20. ORO

La estancia a la que Madame Ingomar acompañó a sir Bertram era asombrosa en muchos aspectos.

—Le diré a mi padre que se encuentra aquí —dijo, y dejó a sir Bertram a solas.

Desde la butaca laqueada en la que se había sentado, sir Bertram echó un vistazo a su alrededor. Vio una habitación de estilo oriental muy elegante con las salidas cerradas por puertas correderas. Del techo colgaban dos lámparas chinas de luz tenue que proporcionaban a la habitación una luz cálida, y en el suelo había varios cojines de vivos colores. De las paredes colgaban tapices dorados y rojos que representaban a un enorme dragón. Había gruesas alfombras y divanes mullidos; preciosas vitrinas llenas de porcelana y montones de libros de singulares encuadernaciones en estantes que, siguiendo la decoración del resto de la habitación, estaban laqueados en un rojo apagado.

En el extremo contrario de donde se sentaba sir Bertram, en una profunda chimenea de ladrillos, un pequeño horno químico iluminaba la estancia con un resplandor rojizo. En un estante justo por encima del horno había una hilera de botes de cristal que contenían lagartijas, serpientes y otros pequeños reptiles. Había una gran mesa, que parecía de artesanía italiana, con magníficas incrustaciones, sobre la que se encontraban algunos volúmenes antiguos y varios instrumentos científicos.

Una de las puertas laqueadas se abrió silenciosamente y un hombre entró. Sir Bertram dudó por un momento y luego se levantó.

El recién llegado era un hombre chino sorprendentemente alto vestido con una sencilla túnica de color amarillo que acentuaba su delgada figura. En la cabeza llevaba un bonete negro rematado con un abalorio. Las presentaciones no eran necesarias: sir Bertram Morgan supo que se encontraba en presencia del marqués Chang Hu.

El hombre irradiaba autoridad. Imponía hasta tal punto que excedía la experiencia de sir Bertram. Tal vez el parecido del perfil de Madame Ingomar con el de la hermosa reina egipcia muerta mucho tiempo atrás fue lo que le sugirió la imagen, pero sir Bertram pensó, como lo habían hecho otros, que el majestuoso rostro sin edad de aquel hombre de la túnica amarilla se parecía al del faraón Seti I, cuyo poder, que dejó de ejercer hace 4.000 años, todavía puede percibirse observando la urna de cristal que contiene su momia.

—Bienvenido, sir Bertram. —El alto hombre chino avanzó y realizó una reverencia—. Por favor, tome asiento. Agradezco a mi hija que me haya concedido esta entrevista.

—Para mí también es un placer, señor.

Sir Bertram habló con sinceridad. Estaba acostumbrado a la nobleza y a los vástagos de familias imperiales, pero aquel superviviente de la realeza manchú era un verdadero príncipe.

Se preguntó qué debía de estar haciendo en Inglaterra. Estaba al corriente de la situación en China, así que se preguntó si la encantadora aventura llena de promesas con Madame Ingomar no había sido más que un señuelo, un intento de alistarle en alguna campaña sin esperanza para reorientar económicamente el embrollo en que se había convertido lo que una vez fuera el gran imperio chino.
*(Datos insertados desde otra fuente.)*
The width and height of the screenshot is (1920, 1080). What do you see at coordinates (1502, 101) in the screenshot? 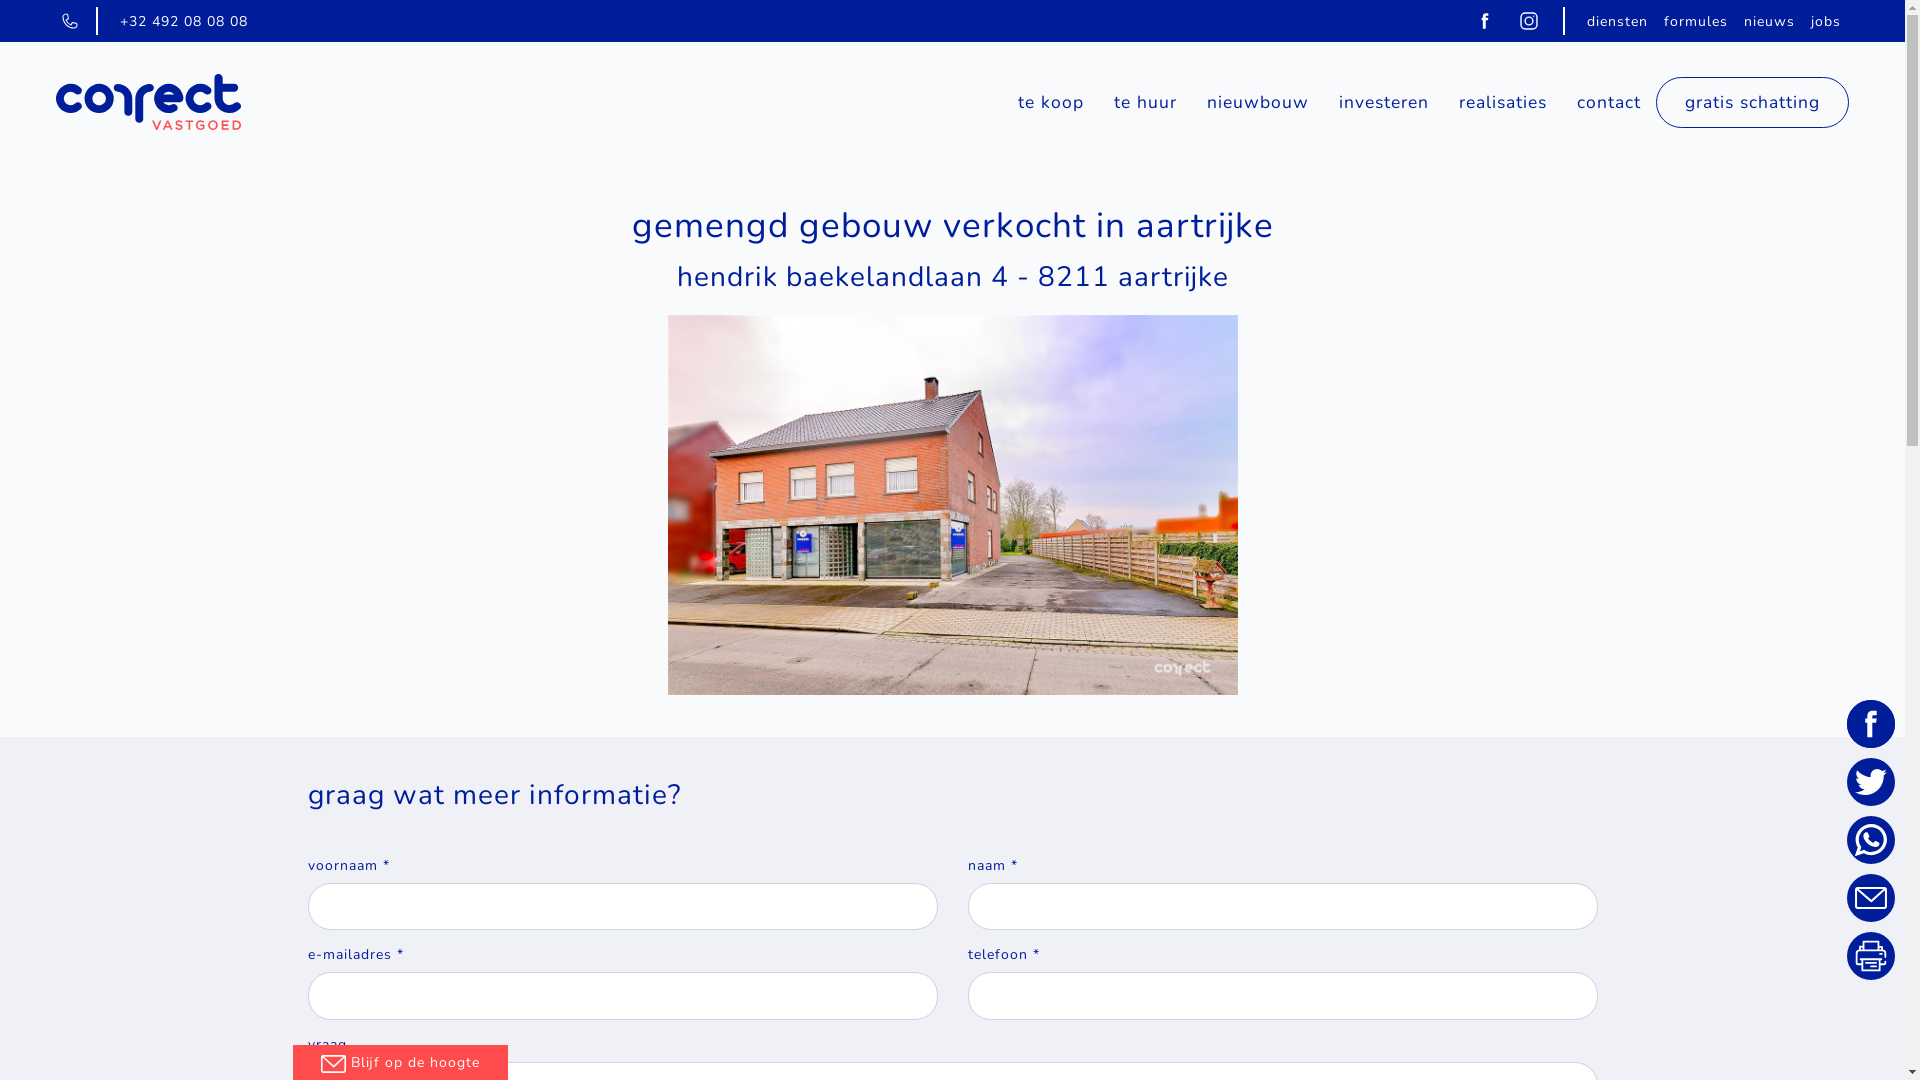
I see `'realisaties'` at bounding box center [1502, 101]. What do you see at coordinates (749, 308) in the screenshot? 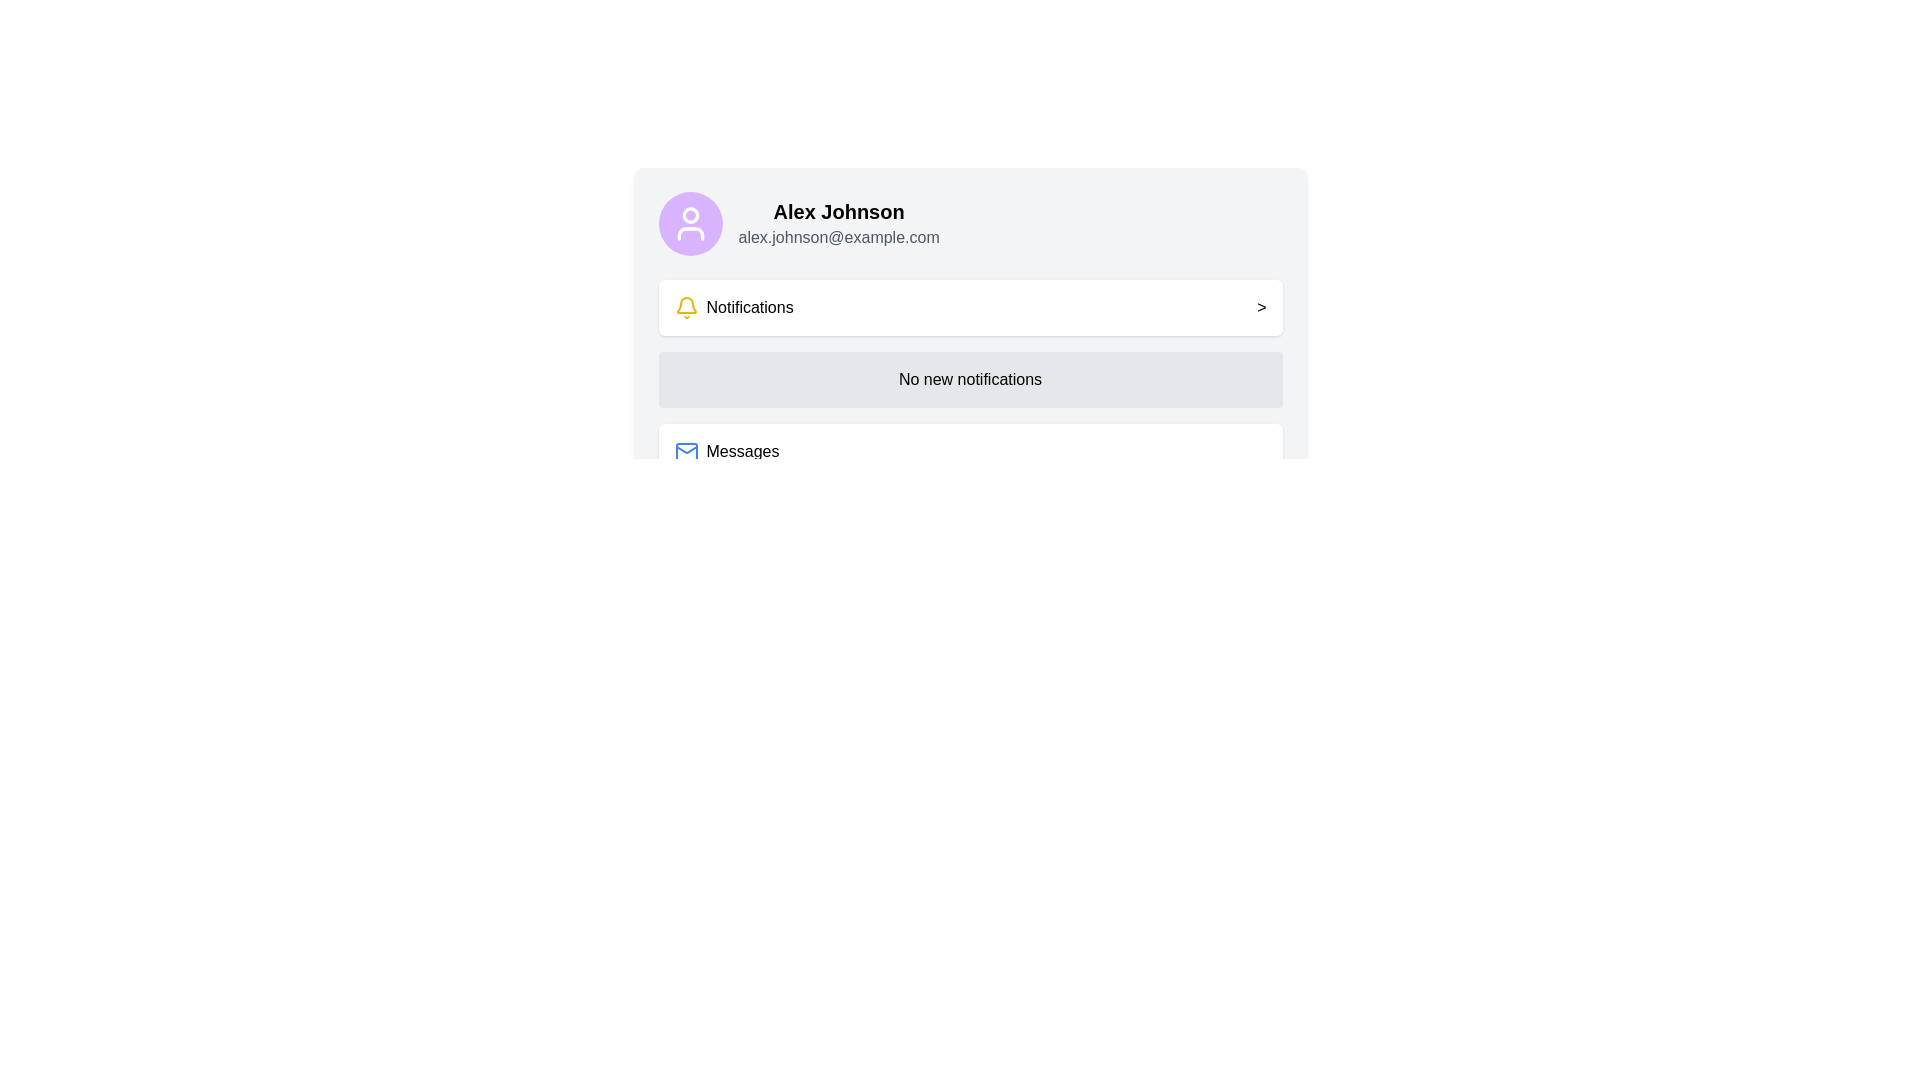
I see `the 'Notifications' label` at bounding box center [749, 308].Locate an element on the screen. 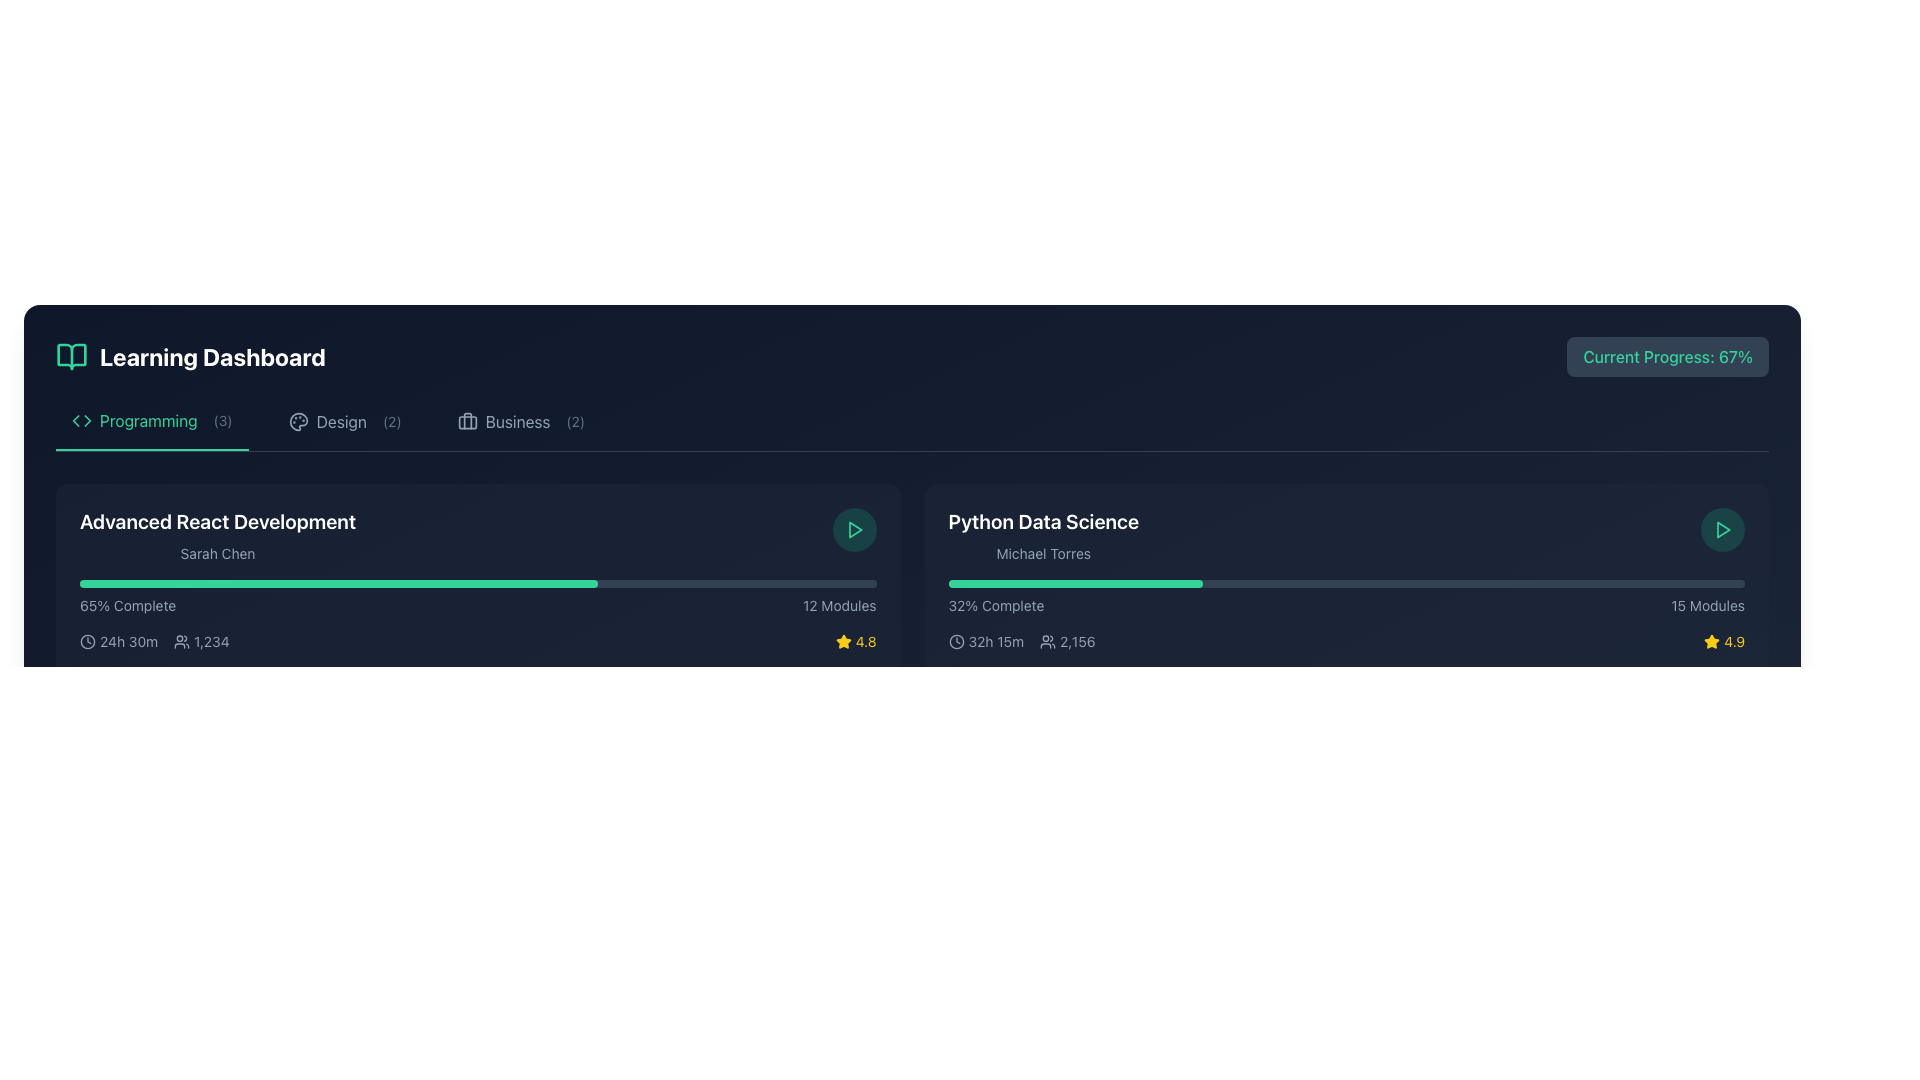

El marqués Chang Hu se sentó tras la mesa italiana y sir Bertram regresó a su butaca. Jamás había oído una voz como la de Chang Hu. Era ronca, pero imponente. Hablaba perfectamente el inglés. Mucho tiempo después de aquella extraña entrevista, sir Bertram supo que la impresión que le produjeron incluso las palabras más ligeras del marqués se debía a una peculiaridad: sir Bertram era lo suficientemente mayor para haber oído hablar a John Henry Newman, y reconoció en la dicción de aquel chino majestuoso la belleza pura de su idioma tal como el gran poeta lo había declamado.

—No me gustaría, sir Bertram —dijo su extraño anfitrión— retenerle más tiempo del necesario.

La butaca de sir Bertram se hallaba muy cerca de la gran mesa, y Chang Hu, tras inclinarse cortésmente, colocó un lingote de metal en la mano de su invitado.

—Habrá observado que tengo algún instrumental aquí. Si desea hacer alguna prueba, estaré encantado de ayudarle.

Sir Bertram examinó el lingote y alzó la vista. Cerró los ojos con rapidez. Se había encontrado con una mirada que nunca antes había conocido. Los ojos de Madame Ingomar eran fascinantes, hipnóticos; los ojos del marqués, su padre, poseían un poder sobrecogedor.

Tras volver a mirar el lingote, sir Bertram dijo:

—Tratándose de un hombre de mi experiencia —contestó—, las pruebas son innecesarias. Esto es oro puro.